Celebrities: Monkeys near Florida airport delight visitors
DANIA BEACH, Fla. (AP) — As departing jetliners roared overhead, an aging vervet monkey moped on a mangrove branch one recent afternoon in the woods he inhabits near a South Florida airport, his ego bruised.
Mikey, as he is called by his human observers, has long been the laid-back alpha male of a troop of monkeys ruling this tract of land, tucked off a busy runway at Fort Lauderdale-Hollywood International Airport. But this day he lost when challenged by a feisty youngster called Spike. Mikey fled screaming and was now sullenly staring at humans watching him from 15 feet (4 meters) away.
“Did you have a bad day?” asks Deborah “Missy” Williams, a Lynn University science professor who has been studying the troop and others nearby since 2014. She is also founder of the Dania Beach Vervet Project, which seeks to preserve this unique colony. “We will leave you alone so you can ponder.”

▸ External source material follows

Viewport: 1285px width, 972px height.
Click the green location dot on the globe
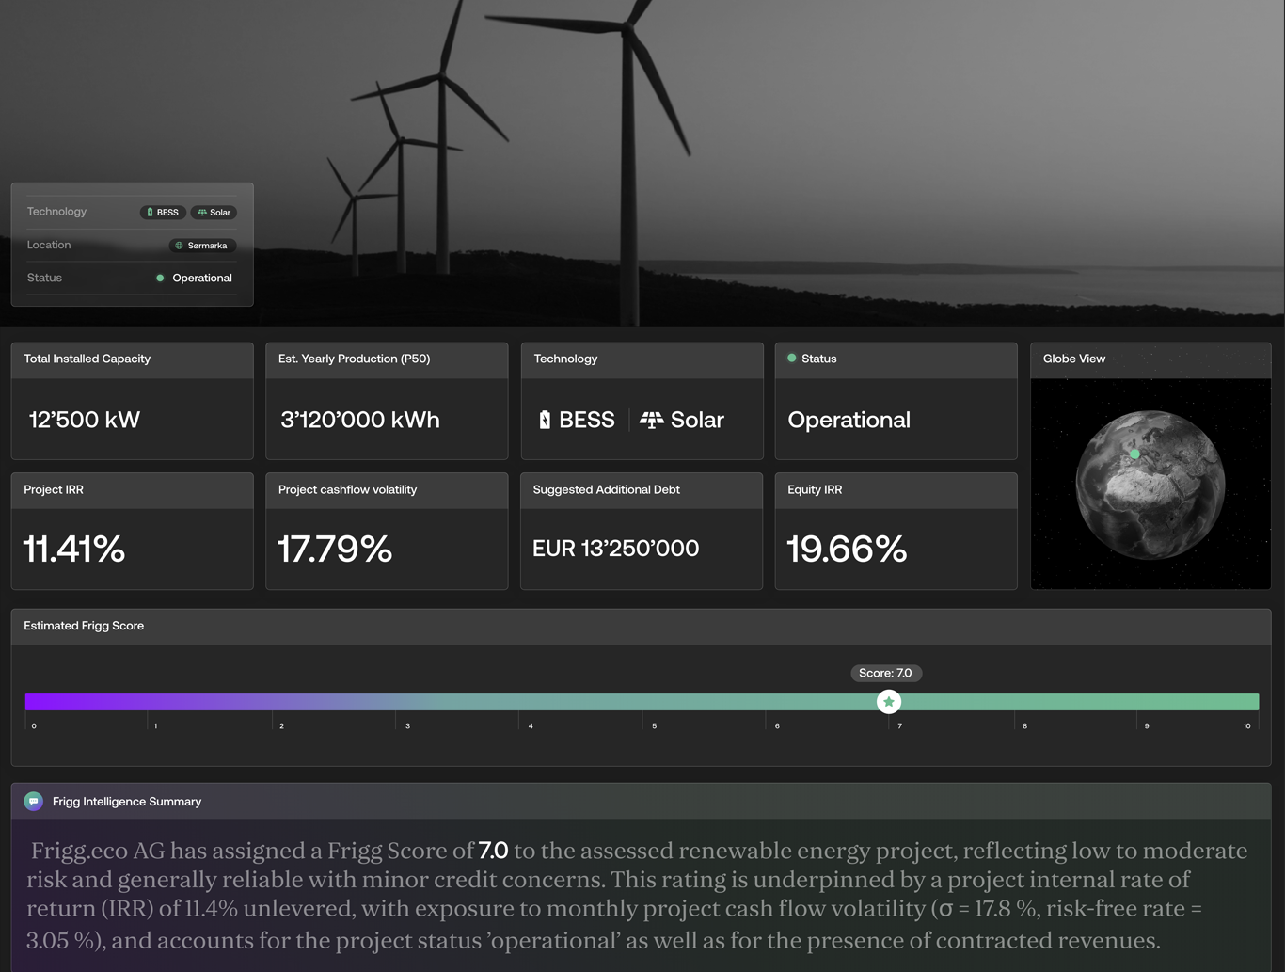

The United States has no native monkeys, but the smallish vervets have roamed Dania Beach since the late 1940s after a dozen brought from West Africa fled a now long-closed breeding facility and roadside zoo. Today, 40 descendants are broken into four troops living within 1,500 acres (600 hectares) around the airport. Florida also has a few colonies of escaped macaques and squirrel monkeys.